I saw a post, on the Net, from a publishing house that I like and an editor that I respect, looking for projects. Realising, in some dim and distant part of my brain, that this could be it, I wrote a teaser synopsis of the plot and sent it away and got a nibble back.
Great, now I just have to write the thing.
I didn’t refer back to the 18,000 words of notes that I’d already made, because most of the pertinent points were burned in already. As I began work, I remembered how far the gap is sometimes between what you plan and what actually comes out in the writing, but the characters were working, the situations were working and I was over-writing like mad (it’s a novella, to be about 30k words or so and I’m almost at 20k now and they haven’t even reached the smithy, where the bulk of the action takes place!).
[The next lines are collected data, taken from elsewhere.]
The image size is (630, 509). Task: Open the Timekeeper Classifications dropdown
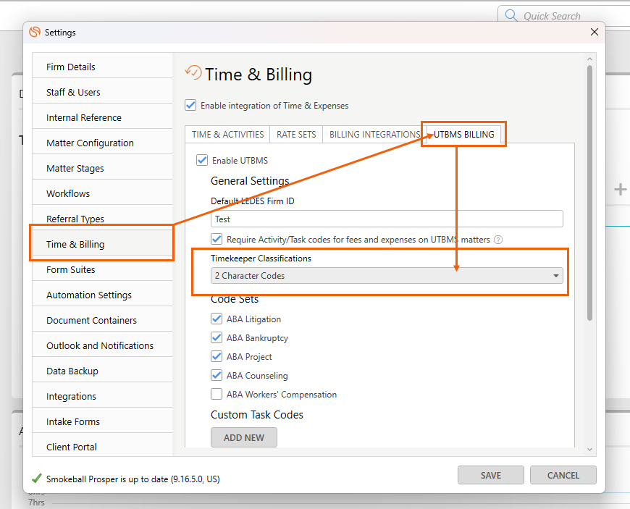click(x=387, y=276)
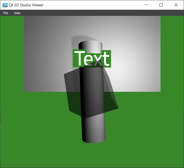Open the View menu
The height and width of the screenshot is (168, 184).
point(17,13)
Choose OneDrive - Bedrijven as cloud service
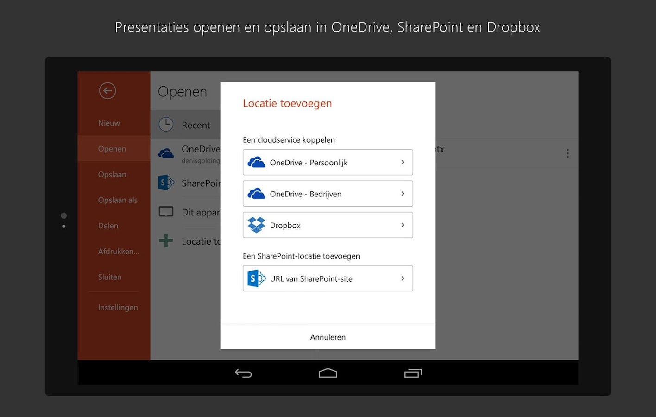Image resolution: width=656 pixels, height=417 pixels. tap(328, 194)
I hadn’t realised it in the planning, but as I was writing, I could see that I needed another character. I’d already had a strong image of how this person would die, but for some reason, the words weren’t coming. I tried it from one angle, then another and I haven’t written anything since Thursday on it. But this morning, it came to me that the injuries this person receives, whilst extremely life-threatening and potentially fatal, wouldn’t mean instant death. Which would mean this character would survive for a while, in tremendous pain - what would that do to the psyche of the other siege-sufferers (is that how you say it? Or should it be siege-ees)? And that gave me the opening, for the antagonist who is already worried about his wife - this new characters cries and screams would unnerve anyone.
And so I’m off again, but this is yet another valuable lesson that I’ll doubtless forget very quickly: sometimes, if the words don’t come easily, it’s because you haven’t figured out the story turns yet. I should have learned it with “Conjure” (coming this August, just in case you’d forgotten!) - Steve, the JCB driver, just had a cameo in the notes but ended up being the third lead in the finished book.